FIG. 1 shows a longitudinal section of a horizontally mounted mixer consisting substantially of a cylindrical vessel 1 having a double-jacket for indirect heating (not represented) and a rotor 2 having stirring blades 3 attached thereto being arranged centrically within the vessel 1. Rotor 2 is driven by means of a motor 4.
The homogeneous cellulose suspension is introduced into the cylindrical vessel 1 through inlet 5, seized by the transport blades 3 and constantly mixed and kept moving in the interior of vessel 1 by means of stirring blades 3.
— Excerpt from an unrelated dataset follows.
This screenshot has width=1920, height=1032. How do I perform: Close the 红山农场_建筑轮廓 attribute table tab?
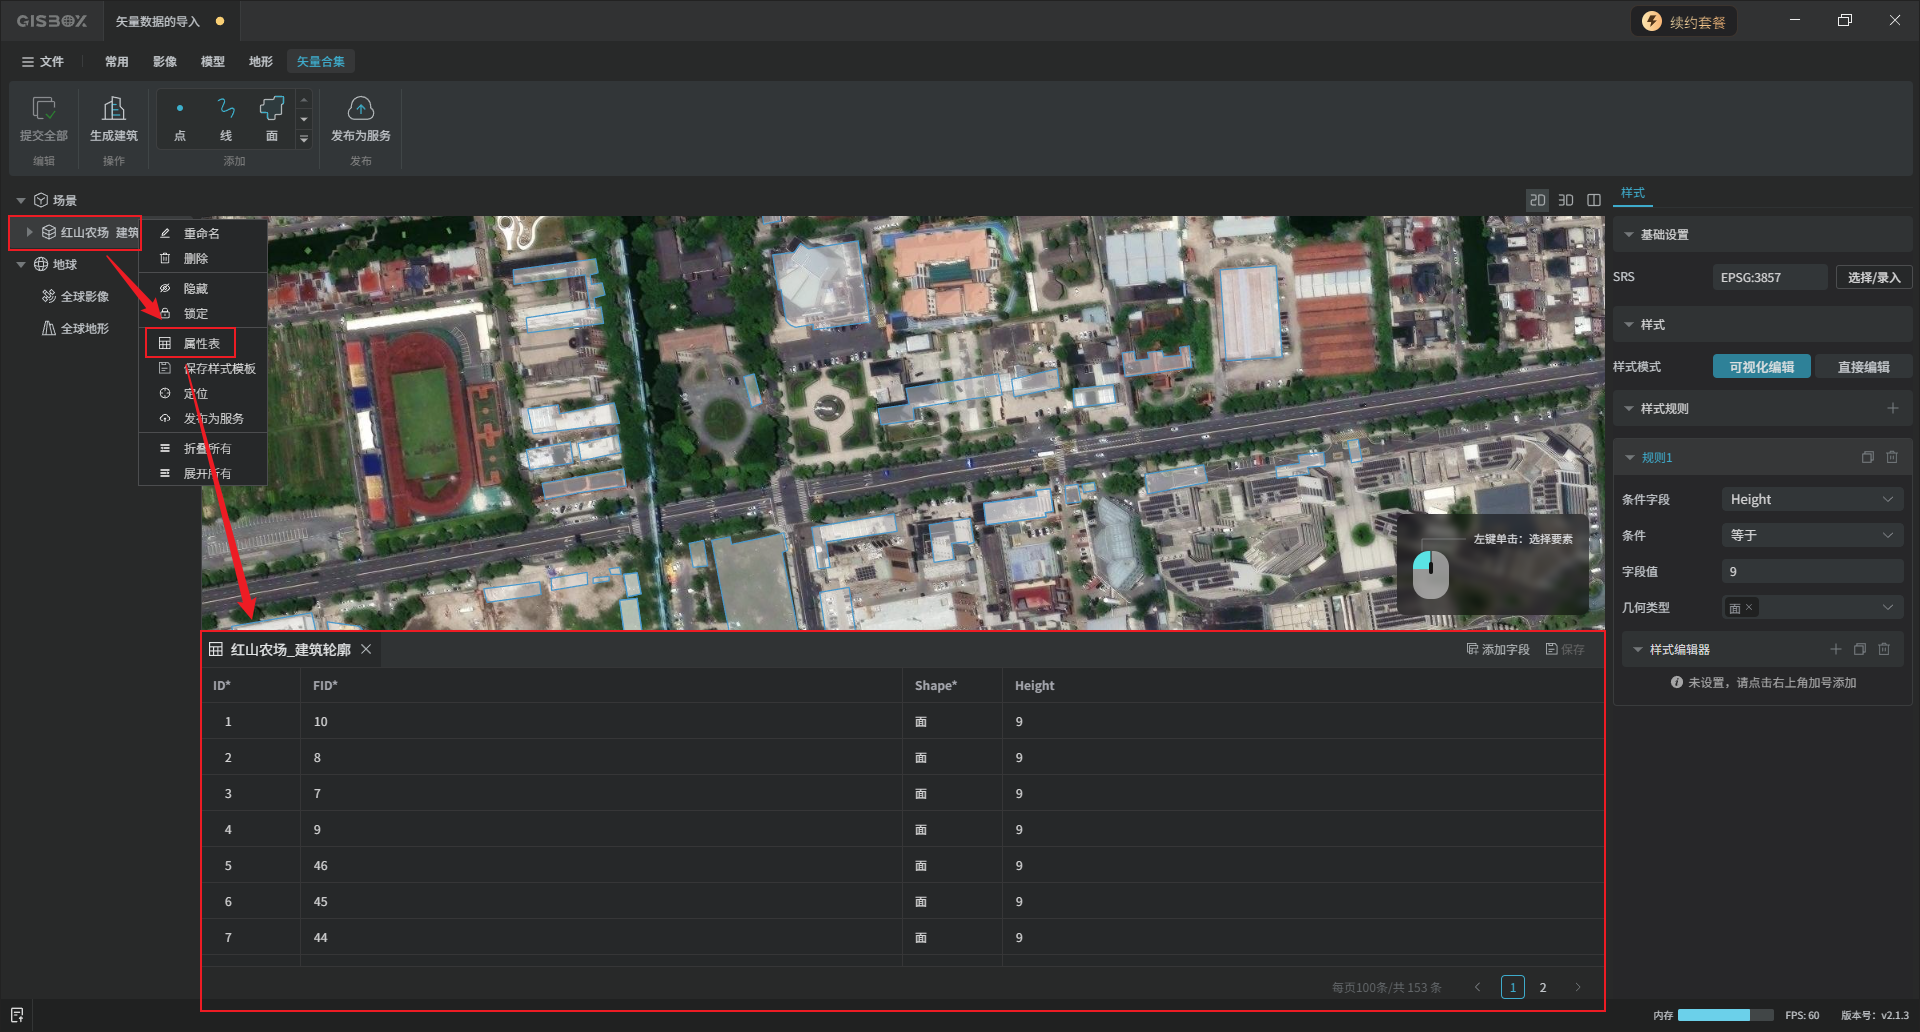pos(367,649)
The homogeneous suspension is removed from vessel 1 by means of the conveyor screw 7 driven by motor 9 and conducted by means of a pump 8 for instance to a device (not shown) wherein the suspension is transformed into a mouldable solution in a continuous manner. Appropriately, a thin-film treatment apparatus is employed for this procedure. Such a process is known from EP-A-0 356 419.
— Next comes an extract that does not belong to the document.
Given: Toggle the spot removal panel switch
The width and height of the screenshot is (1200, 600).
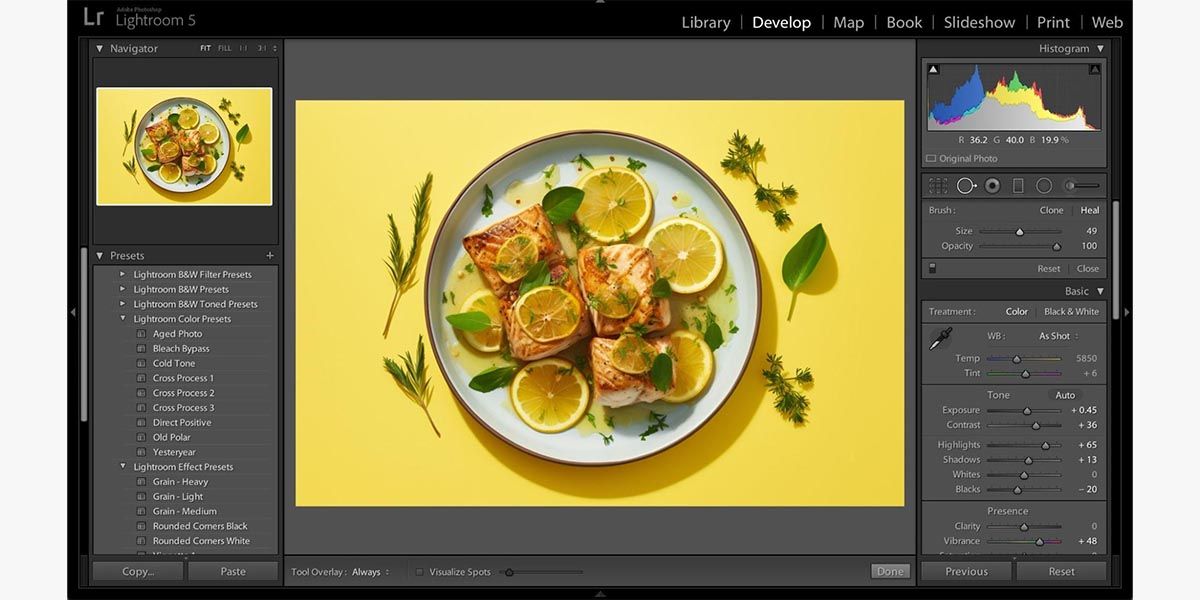Looking at the screenshot, I should [x=932, y=268].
The catchment zone of conveyor screw 7 is directly connected to the interior of vessel 1. Conveniently, the conveyor screw 7 is attached by flange to the bottom of vessel 1, and the outlet 6, that is to say the connection between the catchment zone of conveyor screw 7 and the interior of vessel 1, may have square or rectangular shape.
At normal operation, approximately half of vessel 1 is filled with homogeneous suspension.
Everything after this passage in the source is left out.